> _What is expected_
Filter the lines below, keeping each one that holds "will".

> _Task inputs_
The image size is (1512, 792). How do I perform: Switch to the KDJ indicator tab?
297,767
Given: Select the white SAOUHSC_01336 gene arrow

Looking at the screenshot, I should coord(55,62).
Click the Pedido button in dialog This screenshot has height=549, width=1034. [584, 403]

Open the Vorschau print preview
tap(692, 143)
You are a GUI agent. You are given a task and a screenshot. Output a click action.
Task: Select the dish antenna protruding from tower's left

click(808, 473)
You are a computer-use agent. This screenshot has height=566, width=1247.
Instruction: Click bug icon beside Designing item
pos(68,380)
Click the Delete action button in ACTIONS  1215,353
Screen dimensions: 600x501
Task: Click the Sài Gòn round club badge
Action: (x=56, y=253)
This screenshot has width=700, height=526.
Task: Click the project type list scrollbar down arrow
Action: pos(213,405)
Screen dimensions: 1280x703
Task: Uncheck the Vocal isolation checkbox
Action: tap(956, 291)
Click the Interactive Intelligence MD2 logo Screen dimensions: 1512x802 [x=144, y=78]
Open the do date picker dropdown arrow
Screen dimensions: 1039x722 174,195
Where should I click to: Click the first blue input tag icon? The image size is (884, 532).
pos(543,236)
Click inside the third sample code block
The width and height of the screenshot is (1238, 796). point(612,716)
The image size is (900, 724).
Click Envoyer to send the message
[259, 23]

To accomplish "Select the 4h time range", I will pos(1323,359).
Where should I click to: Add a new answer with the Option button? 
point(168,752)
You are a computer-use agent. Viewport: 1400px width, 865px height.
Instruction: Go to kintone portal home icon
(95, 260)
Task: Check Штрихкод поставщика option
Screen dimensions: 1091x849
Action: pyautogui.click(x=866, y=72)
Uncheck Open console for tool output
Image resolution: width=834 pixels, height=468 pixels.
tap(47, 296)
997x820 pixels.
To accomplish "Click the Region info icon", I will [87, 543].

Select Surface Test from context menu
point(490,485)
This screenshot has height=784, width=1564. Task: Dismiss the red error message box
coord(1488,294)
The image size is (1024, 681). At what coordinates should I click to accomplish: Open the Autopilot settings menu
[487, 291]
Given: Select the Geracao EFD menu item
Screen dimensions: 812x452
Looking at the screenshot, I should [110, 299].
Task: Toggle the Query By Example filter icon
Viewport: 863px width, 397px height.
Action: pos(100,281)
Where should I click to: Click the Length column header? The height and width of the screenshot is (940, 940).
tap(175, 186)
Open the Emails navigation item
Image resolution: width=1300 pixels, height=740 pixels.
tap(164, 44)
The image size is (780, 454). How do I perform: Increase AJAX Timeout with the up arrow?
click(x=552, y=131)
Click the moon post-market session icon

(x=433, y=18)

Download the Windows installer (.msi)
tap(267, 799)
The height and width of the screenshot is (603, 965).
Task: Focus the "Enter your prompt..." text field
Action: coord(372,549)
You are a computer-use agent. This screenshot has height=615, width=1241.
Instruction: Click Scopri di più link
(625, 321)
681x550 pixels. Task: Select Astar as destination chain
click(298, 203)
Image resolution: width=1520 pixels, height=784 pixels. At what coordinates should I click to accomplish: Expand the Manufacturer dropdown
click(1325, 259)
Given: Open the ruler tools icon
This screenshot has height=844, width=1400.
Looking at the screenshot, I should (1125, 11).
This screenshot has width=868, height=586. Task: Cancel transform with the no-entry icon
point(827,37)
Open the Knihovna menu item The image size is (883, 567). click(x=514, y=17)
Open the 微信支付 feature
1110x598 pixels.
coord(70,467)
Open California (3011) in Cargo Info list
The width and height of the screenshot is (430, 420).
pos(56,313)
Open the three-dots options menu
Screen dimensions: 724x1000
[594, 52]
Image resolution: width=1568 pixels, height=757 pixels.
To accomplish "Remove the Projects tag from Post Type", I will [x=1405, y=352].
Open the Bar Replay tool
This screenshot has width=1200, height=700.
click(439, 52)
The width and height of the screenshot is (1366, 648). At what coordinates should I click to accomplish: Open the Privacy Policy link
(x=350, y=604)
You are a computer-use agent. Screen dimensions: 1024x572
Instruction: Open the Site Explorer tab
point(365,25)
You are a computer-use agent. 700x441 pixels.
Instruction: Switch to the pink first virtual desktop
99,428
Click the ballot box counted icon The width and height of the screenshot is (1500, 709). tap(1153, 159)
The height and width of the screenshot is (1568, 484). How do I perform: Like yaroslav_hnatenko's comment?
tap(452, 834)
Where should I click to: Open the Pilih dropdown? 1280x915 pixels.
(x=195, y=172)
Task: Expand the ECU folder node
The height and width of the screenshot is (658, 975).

> _Answer area_
To accomplish "Select the 4h time range", I will pos(1323,359).
To accomplish "Click the Region info icon", I will [87, 543].
To accomplish "Remove the Projects tag from Post Type", I will [x=1405, y=352].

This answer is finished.